In re Laliveres, COA23-742, ___ N.C. App. ___ (Feb. 20, 2024)

In this Wake County case, the petitioner appealed from the trial court’s order requiring him to register as a sex offender in North Carolina based on his out-of-state conviction from New York. The Court of Appeals concluded that the petitioner is required to register as a sex offender in North Carolina and affirmed the trial court’s order.

The petitioner was convicted of attempted first-degree rape in New York in 1993. In 2022, after the petitioner moved to North Carolina, the Wake County Sheriff’s Office notified him that he was required to register as a sex offender based on the New York conviction. The petitioner filed for a judicial determination under G.S. 14-208.12B. The trial court concluded that the New York conviction was substantially similar to second-degree forcible rape under G.S. 14-27.22, and therefore required registration.

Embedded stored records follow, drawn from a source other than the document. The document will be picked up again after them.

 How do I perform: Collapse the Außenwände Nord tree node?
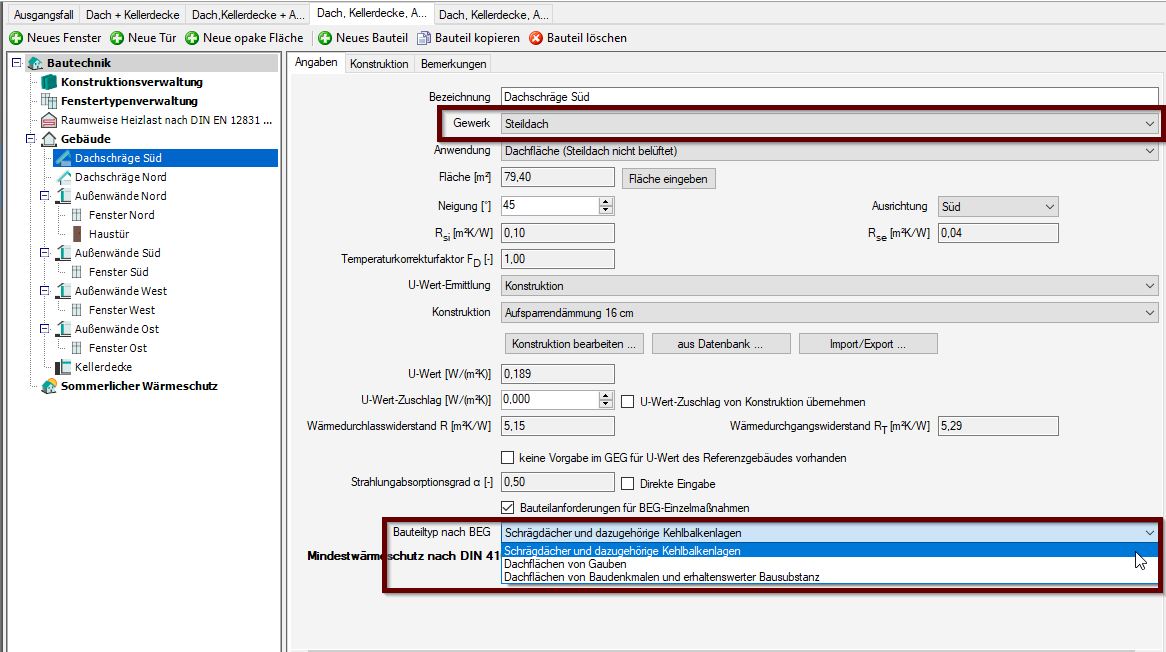pyautogui.click(x=44, y=196)
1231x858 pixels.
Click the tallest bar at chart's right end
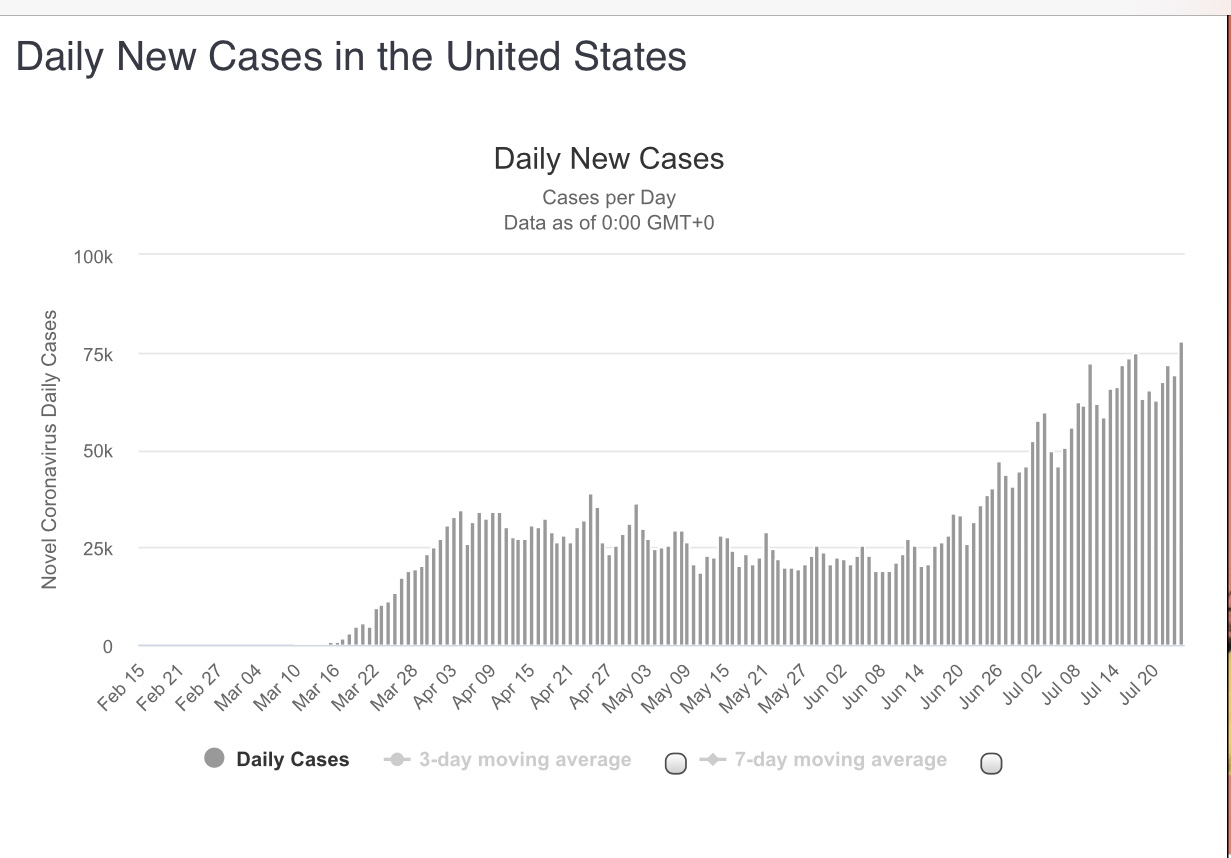[1181, 495]
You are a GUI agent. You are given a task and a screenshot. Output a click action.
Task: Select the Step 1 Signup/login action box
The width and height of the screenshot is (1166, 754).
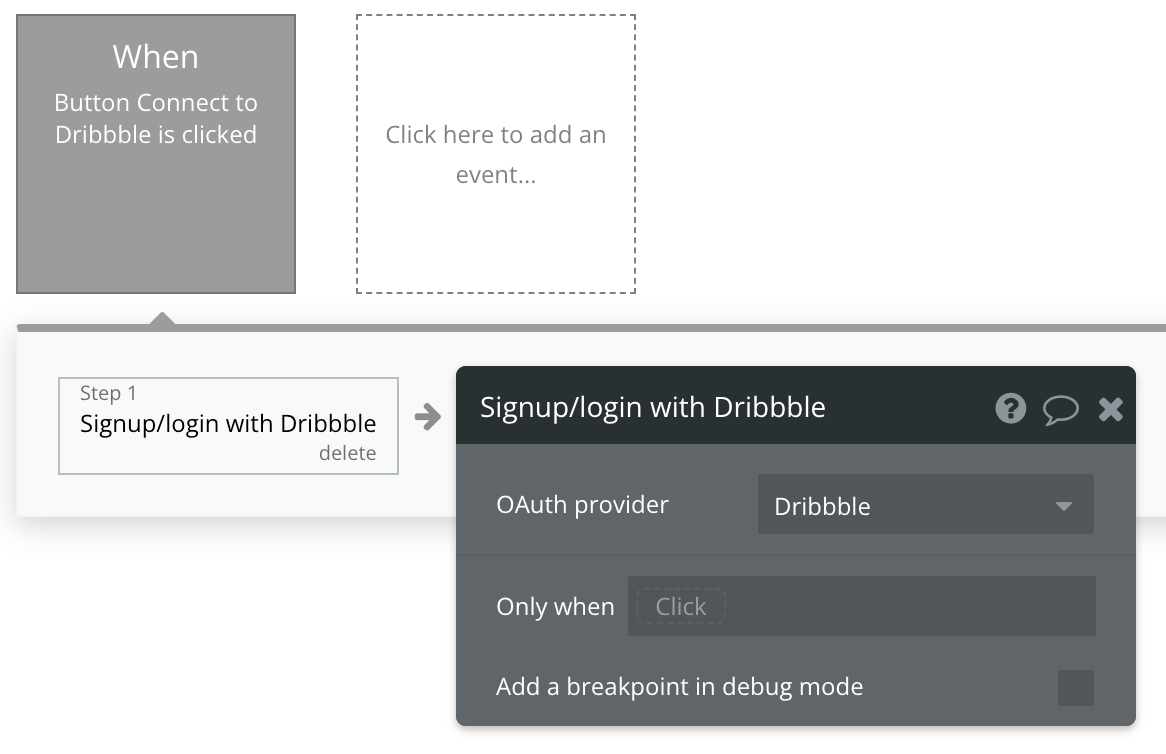228,424
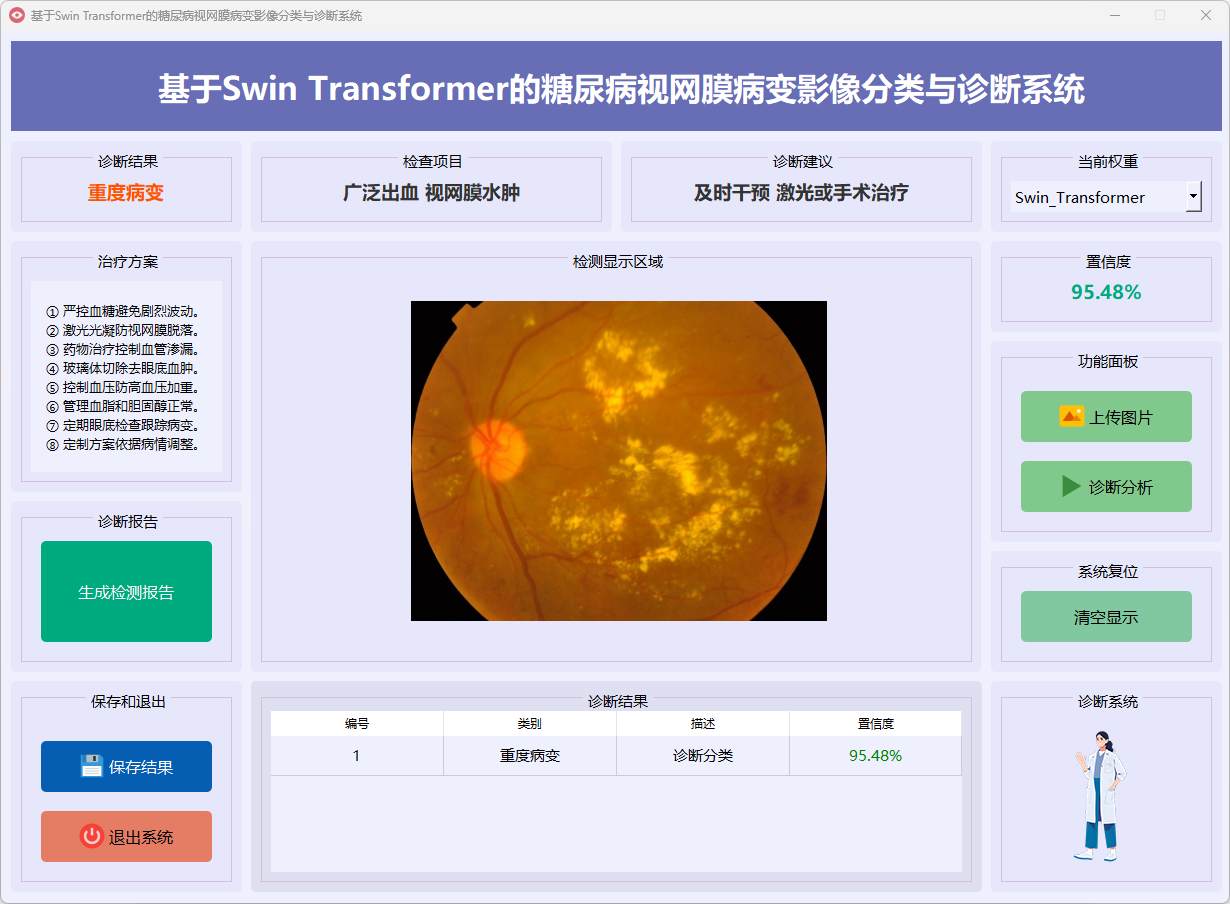Click the 编号 column header
The image size is (1230, 904).
click(x=357, y=724)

On appeal, the petitioner argued that his New York conviction was not substantially similar to a North Carolina crime requiring registration, because it was for an attempt, and thus not included within the definition of a reportable offense in North Carolina. The Court of Appeals concluded that substantial similarity was irrelevant. The New York conviction required registration in North Carolina based on the second pathway to reportability set out in G.S. 14-208.6(4)(b): that the offense requires registration under the law of the state of conviction. That pathway, initially enacted in 2006 and amended in 2010 to apply to all individuals with qualifying out-of-state convictions regardless of the date they move to North Carolina, applied to the petitioner. Therefore, because his attempted rape conviction required registration in New York, it requires registration here “independent of any substantial similarity analysis.” Slip op. at 8.